(Stored items from a collection)
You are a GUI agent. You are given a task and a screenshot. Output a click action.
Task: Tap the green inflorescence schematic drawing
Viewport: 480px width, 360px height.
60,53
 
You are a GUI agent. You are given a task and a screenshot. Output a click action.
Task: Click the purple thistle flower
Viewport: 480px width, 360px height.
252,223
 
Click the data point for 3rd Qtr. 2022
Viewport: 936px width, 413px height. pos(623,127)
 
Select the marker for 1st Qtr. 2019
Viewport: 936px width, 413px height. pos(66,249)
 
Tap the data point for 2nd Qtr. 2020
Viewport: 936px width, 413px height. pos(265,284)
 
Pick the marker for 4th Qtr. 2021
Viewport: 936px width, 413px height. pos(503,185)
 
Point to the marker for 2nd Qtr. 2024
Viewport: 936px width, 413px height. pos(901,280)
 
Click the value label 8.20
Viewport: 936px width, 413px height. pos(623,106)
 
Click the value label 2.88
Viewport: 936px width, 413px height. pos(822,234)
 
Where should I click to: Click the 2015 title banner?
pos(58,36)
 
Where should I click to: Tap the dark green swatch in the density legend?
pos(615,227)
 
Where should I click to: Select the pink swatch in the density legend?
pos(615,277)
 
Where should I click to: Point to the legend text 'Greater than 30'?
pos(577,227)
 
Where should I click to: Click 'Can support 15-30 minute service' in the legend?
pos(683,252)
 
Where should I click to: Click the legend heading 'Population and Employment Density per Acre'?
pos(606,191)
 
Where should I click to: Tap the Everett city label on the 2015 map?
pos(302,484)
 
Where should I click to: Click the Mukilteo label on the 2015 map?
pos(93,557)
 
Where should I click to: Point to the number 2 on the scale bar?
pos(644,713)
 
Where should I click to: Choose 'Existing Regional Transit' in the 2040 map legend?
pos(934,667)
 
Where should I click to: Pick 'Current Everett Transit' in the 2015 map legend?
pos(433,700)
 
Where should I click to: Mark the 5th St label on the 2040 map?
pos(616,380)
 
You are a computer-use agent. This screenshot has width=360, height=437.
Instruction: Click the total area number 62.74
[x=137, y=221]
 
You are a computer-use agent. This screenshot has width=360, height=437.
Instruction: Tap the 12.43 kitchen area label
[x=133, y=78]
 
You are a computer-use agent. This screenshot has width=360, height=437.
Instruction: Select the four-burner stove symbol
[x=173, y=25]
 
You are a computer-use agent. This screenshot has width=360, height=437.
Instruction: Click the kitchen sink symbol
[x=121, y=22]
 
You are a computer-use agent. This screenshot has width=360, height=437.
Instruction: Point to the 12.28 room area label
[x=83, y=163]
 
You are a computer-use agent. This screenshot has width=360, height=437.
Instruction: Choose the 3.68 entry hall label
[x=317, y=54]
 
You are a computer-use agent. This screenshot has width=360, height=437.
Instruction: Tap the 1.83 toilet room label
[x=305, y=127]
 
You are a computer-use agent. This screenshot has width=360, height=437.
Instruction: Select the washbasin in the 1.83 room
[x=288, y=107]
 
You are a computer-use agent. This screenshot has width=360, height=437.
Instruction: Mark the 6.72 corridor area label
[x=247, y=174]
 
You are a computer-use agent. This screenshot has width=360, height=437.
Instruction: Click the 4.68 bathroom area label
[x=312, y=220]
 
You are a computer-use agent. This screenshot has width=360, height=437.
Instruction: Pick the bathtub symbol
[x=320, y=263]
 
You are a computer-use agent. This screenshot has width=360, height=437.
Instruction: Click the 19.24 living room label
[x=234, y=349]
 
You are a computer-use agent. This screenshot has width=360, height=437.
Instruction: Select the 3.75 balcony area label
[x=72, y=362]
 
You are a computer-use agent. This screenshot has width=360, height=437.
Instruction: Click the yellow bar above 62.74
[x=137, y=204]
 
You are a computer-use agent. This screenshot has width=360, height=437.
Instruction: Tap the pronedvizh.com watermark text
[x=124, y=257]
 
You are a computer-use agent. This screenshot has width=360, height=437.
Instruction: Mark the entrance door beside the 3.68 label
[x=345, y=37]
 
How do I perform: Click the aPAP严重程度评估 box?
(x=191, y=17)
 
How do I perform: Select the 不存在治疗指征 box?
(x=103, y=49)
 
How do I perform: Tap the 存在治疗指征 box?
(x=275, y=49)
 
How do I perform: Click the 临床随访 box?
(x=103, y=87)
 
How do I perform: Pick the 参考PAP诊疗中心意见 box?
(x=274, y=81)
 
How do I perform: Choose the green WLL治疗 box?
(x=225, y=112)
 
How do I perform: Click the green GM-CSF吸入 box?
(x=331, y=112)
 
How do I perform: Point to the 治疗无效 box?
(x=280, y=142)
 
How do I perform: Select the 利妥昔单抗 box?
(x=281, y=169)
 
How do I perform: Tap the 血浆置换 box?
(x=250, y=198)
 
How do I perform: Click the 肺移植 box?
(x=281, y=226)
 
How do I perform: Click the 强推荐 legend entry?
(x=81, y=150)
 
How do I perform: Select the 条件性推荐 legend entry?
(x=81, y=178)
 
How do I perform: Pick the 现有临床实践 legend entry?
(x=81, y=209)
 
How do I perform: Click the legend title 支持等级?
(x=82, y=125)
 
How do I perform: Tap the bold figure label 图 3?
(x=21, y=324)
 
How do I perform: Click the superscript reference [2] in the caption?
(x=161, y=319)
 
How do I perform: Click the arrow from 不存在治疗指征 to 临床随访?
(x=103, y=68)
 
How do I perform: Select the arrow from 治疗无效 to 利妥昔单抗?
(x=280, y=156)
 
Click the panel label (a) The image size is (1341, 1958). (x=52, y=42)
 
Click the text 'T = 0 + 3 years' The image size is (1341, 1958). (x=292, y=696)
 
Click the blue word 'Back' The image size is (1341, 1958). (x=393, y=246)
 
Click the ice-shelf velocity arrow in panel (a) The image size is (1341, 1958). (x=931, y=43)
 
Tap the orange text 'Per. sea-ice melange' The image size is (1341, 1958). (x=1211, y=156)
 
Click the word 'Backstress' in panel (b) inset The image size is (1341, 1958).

> **What to produce**
Starting with the row that contains "How do I perform: Select the 利妥昔单抗 box?" and going through the final row, write each row out again in full, shifting every coordinate in the answers by -47.

> **Output of the exercise**
How do I perform: Select the 利妥昔单抗 box?
(x=234, y=122)
 
How do I perform: Tap the 血浆置换 box?
(x=203, y=151)
 
How do I perform: Click the 肺移植 box?
(x=234, y=179)
 
How do I perform: Click the 强推荐 legend entry?
(x=34, y=103)
 
How do I perform: Select the 条件性推荐 legend entry?
(x=34, y=131)
 
How do I perform: Pick the 现有临床实践 legend entry?
(x=34, y=162)
 
How do I perform: Click the legend title 支持等级?
(x=35, y=78)
 
How do I perform: Tap the bold figure label 图 3?
(x=-26, y=277)
 
How do I perform: Click the superscript reference [2] in the caption?
(x=114, y=272)
 
How do I perform: Click the arrow from 不存在治疗指征 to 临床随访?
(x=56, y=21)
 
How do I perform: Select the arrow from 治疗无效 to 利妥昔单抗?
(x=233, y=109)
 
Click the panel label (a) The image size is (1341, 1958). (x=5, y=-5)
 
Click the text 'T = 0 + 3 years' The image size is (1341, 1958). (x=245, y=649)
 
Click the blue word 'Back' The image size is (1341, 1958). (x=346, y=199)
 
Click the ice-shelf velocity arrow in panel (a) The image size is (1341, 1958). (x=884, y=-4)
 
Tap the orange text 'Per. sea-ice melange' The image size is (1341, 1958). (x=1164, y=109)
 
Click the word 'Backstress' in panel (b) inset The image size is (1341, 1958).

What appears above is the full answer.